**Brief**
Copy out the records starting at the line that contains "Describe the element at coordinates (202, 139)" and ending at the line that contains "This screenshot has height=1316, width=2576. In", reproducing each line character for character.

**Given records**
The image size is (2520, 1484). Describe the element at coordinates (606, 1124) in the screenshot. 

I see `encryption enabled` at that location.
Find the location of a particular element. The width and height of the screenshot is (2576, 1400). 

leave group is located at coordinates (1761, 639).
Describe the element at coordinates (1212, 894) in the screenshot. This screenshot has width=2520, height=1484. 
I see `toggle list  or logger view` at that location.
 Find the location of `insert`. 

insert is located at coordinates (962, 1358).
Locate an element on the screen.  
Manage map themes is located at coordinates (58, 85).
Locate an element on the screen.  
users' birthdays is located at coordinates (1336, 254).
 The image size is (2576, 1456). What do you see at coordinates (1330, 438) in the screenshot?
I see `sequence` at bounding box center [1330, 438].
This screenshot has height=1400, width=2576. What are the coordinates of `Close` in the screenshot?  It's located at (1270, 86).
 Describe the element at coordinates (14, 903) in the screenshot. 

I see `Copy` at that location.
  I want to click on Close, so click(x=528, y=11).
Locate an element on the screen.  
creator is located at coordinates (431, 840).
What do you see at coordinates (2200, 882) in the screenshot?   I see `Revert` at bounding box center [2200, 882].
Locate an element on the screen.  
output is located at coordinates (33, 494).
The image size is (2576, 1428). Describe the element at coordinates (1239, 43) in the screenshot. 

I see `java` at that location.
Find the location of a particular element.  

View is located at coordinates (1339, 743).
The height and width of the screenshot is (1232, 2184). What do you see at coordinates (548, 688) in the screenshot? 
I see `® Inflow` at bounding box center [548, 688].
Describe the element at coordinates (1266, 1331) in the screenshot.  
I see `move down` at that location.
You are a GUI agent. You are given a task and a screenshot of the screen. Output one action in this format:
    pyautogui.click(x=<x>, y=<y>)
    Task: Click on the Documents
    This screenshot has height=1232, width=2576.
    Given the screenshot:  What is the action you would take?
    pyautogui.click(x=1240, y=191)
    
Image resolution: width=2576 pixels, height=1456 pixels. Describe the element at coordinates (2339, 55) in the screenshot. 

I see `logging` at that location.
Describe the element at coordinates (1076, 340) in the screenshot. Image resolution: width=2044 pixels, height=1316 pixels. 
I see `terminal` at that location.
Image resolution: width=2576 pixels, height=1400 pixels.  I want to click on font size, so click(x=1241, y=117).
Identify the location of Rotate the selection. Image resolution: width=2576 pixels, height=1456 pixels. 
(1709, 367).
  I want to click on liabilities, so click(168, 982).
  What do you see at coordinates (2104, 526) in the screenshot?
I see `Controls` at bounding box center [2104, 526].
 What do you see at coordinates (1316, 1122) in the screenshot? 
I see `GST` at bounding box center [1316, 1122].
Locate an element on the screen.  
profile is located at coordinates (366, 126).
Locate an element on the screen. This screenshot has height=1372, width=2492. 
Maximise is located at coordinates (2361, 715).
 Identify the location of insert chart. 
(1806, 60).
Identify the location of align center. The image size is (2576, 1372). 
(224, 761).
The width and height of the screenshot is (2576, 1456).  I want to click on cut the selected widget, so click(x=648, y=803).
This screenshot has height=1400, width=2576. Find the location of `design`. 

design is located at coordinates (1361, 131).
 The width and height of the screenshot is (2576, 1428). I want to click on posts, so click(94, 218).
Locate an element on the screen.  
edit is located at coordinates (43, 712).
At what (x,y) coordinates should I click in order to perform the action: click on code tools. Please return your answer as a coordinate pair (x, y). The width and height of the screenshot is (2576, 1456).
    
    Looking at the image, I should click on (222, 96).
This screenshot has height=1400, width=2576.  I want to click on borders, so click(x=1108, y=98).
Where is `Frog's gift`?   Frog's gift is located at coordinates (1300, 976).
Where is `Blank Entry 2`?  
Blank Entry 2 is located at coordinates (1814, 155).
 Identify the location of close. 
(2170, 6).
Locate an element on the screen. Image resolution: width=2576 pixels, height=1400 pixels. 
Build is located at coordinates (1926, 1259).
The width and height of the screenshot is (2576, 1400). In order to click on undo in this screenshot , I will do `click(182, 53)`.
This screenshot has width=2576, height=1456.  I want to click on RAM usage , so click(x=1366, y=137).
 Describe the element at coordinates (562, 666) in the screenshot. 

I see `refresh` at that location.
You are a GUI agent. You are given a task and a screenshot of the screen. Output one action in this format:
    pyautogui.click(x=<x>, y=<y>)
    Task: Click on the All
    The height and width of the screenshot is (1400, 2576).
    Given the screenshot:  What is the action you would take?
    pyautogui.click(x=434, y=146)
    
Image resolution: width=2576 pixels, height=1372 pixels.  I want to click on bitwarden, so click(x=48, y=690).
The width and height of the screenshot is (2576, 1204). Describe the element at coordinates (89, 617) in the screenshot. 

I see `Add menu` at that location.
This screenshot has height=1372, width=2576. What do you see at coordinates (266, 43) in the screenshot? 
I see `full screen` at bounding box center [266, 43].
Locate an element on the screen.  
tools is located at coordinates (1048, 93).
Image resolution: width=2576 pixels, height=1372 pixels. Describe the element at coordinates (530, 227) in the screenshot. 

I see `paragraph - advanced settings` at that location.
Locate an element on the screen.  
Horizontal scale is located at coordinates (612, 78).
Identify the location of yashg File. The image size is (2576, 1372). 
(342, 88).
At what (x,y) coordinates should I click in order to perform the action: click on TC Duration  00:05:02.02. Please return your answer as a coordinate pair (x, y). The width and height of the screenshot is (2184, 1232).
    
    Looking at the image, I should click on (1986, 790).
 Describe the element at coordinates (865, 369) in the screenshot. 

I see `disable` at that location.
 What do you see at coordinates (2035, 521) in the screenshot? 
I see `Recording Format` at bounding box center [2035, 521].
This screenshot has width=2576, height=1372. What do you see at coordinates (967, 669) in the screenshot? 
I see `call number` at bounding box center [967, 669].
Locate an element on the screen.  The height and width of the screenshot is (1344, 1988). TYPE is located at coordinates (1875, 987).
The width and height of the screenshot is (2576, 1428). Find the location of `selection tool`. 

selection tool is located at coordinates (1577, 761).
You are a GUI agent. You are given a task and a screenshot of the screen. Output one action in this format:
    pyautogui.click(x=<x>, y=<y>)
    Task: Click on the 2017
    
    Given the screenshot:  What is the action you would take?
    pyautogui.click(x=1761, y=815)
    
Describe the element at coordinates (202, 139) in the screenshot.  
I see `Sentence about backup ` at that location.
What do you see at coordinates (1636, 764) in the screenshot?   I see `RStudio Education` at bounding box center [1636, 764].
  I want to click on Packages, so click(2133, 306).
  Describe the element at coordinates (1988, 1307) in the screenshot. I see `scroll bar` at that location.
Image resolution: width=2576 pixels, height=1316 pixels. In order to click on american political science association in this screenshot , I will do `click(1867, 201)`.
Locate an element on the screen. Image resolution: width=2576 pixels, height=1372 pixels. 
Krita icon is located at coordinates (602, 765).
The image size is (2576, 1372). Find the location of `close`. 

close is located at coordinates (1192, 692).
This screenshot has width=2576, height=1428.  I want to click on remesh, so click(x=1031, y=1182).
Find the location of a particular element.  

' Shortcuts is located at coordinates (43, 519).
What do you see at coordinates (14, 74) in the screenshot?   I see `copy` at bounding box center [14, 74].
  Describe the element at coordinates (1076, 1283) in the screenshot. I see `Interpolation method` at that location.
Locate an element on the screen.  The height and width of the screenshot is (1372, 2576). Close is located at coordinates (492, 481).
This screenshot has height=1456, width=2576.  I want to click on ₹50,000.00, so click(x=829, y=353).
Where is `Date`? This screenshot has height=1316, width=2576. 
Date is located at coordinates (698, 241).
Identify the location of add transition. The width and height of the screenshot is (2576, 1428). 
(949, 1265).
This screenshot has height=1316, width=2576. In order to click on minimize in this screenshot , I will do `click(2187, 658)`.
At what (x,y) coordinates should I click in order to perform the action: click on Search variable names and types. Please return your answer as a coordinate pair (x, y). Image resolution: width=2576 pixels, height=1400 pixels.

**Exercise response**
Describe the element at coordinates (202, 139) in the screenshot.  
I see `Sentence about backup ` at that location.
What do you see at coordinates (1636, 764) in the screenshot?   I see `RStudio Education` at bounding box center [1636, 764].
  I want to click on Packages, so click(2133, 306).
  Describe the element at coordinates (1988, 1307) in the screenshot. I see `scroll bar` at that location.
Image resolution: width=2576 pixels, height=1316 pixels. In order to click on american political science association in this screenshot , I will do `click(1867, 201)`.
Locate an element on the screen. Image resolution: width=2576 pixels, height=1372 pixels. 
Krita icon is located at coordinates (602, 765).
The image size is (2576, 1372). Find the location of `close`. 

close is located at coordinates (1192, 692).
This screenshot has width=2576, height=1428.  I want to click on remesh, so click(x=1031, y=1182).
Find the location of a particular element.  

' Shortcuts is located at coordinates (43, 519).
What do you see at coordinates (14, 74) in the screenshot?   I see `copy` at bounding box center [14, 74].
  Describe the element at coordinates (1076, 1283) in the screenshot. I see `Interpolation method` at that location.
Locate an element on the screen.  The height and width of the screenshot is (1372, 2576). Close is located at coordinates (492, 481).
This screenshot has height=1456, width=2576.  I want to click on ₹50,000.00, so click(x=829, y=353).
Where is `Date`? This screenshot has height=1316, width=2576. 
Date is located at coordinates (698, 241).
Identify the location of add transition. The width and height of the screenshot is (2576, 1428). 
(949, 1265).
This screenshot has height=1316, width=2576. In order to click on minimize in this screenshot , I will do `click(2187, 658)`.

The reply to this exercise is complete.